Note that in our experiments with Two-Tailed Averaging, we used a constant learning rate motivated by the fact that the closely related method of Tail Averaging guarantees optimal convergence rate learning rate in such a setting. The algorithm should work with decreasing learning rates but would require modification for cyclical schedules.

## Related Works

SWA averages the last $K$ checkpoints.

LAWA averages the $K$ most recent checkpoints, so it produces reasonable averages from early on (unlike SWA), but $K$ still needs to be set manually.
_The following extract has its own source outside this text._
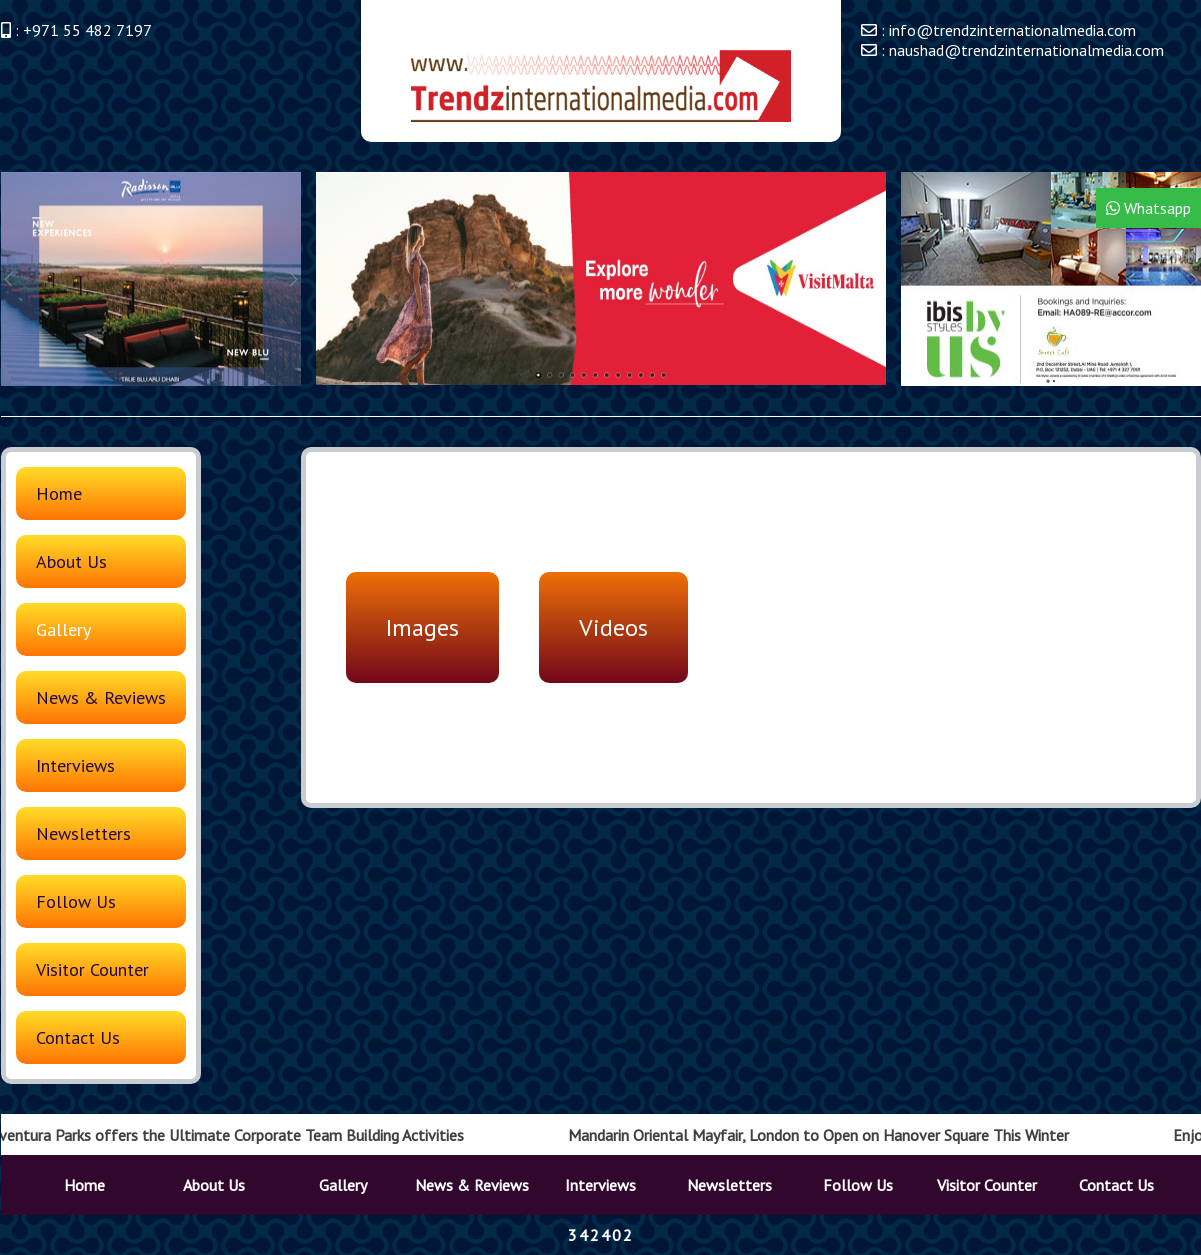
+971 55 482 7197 (87, 30)
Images (422, 627)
NT-ASGD starts averaging when the validation loss has not improved for a fixed number of optimization steps, which trades one hyperparameter for another, and it is sensitive to noise in the raw validation loss.

**Adaptivity**: SWA and LAWA have hyperparameters that directly
control the averaging length; NT-ASGD still has one, but its effect
is more indirect. **Anytimeness**: LAWA provides an average at all
times, SWA and NT-ASGD don't. **Optimality**: The final averages of
SWA and LAWA are optimal if their hyperparameters are well-tuned;
intermediate results of LAWA are unlikely to be optimal; NT-ASGD can
miss the right time to start averaging.

## Summary

Two-Tailed Averaging can be thought of as online SWA with no hyperparameters. It is a great option when training runs take a long (or even an a priori unknown amount of) time, and when we could do without optimizing yet another hyperparameter.